At present, the Canadian market is roughly equal to California’smarket, with one huge exception: While Rifici estimates there are around 3,000 different cannabis producers in California, he says there are about 50 in Canada.

“All of the Canadian companies are really scaling up,” he says. “The top ones are getting quite large. We have a couple of producers building out almost a million square feet of cultivation. There’s some real nice scale coming to the industry, and we’re going to need it.”

As Canada navigates its current green rush, Rifici and his partners at Nesta are focused on developing brands for the new market and helping existing U.S. brands make the transition north of the border. While Canada has had a federal medical-marijuana program since 2001, the move to recreational widens the horizons substantially. Info on what precisely will be legal on Day One of recreational sales remains unclear, but Rifici believes the country will ultimately incorporate all forms of cannabis into its regulations.

Thus, Nesta is looking to help companies be the first in the door as dispensary shelf space is unlocked.

“At one point, for example, they’re going to allow brownies,” Rifici says. “Each dispensary is going to have some extra shelf space for brownies, so you want to make sure you’re one of the first products, because you don’t have to fight for market share if you’re there first. That’s what we’re trying to bring to these U.S. brands, is to make sure that they’re first in line to grab market share if and when their products become legal to manufacture and sell in Canada.”

As the story of Canada’s move to legalize cannabis on a national scale unfolds, it stands to reason that the country will have the opportunity to lay blueprints for future nations that may ultimately follow suit, including the U.S.

“The prohibition for the U.S. is in some ways a gift for the Canadian market,” Rifici says, “because it allows us to continue to scale. In many industries, U.S. competition is always fierce, and there are some great entrepreneurs in the U.S., and so I think in some ways the U.S. industry has a hand tied behind their back because of the federal illegality.”

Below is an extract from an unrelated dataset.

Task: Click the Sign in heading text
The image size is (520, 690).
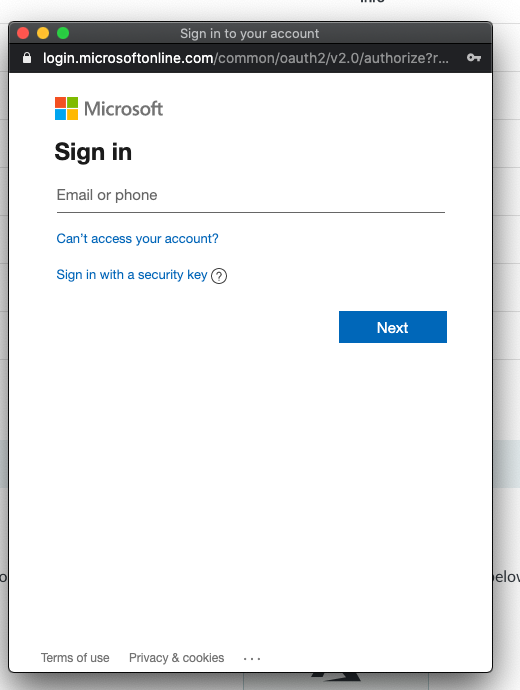Action: click(x=93, y=152)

While Rifici believes that national cannabis laws in the U.S. will one day change, he doesn’t deny that the current situation means Canada has a golden opportunity to help lead the charge in defining the global cannabis industry.

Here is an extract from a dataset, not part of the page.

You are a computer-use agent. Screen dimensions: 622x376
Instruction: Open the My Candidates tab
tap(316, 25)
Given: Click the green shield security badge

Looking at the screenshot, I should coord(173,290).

“As I read the polls, like most Americans, most Canadians view the drug wars as a failed war. I think I’m preaching to the choir when I say the biggest harm from drugs is usually drug policy,” he says. As a society, Canadians have certainly moved past that. We elected a government that wants to legalize, so, at least very recently, I think we’ve moved ahead, moved further towards a better view on cannabis than south of the border.”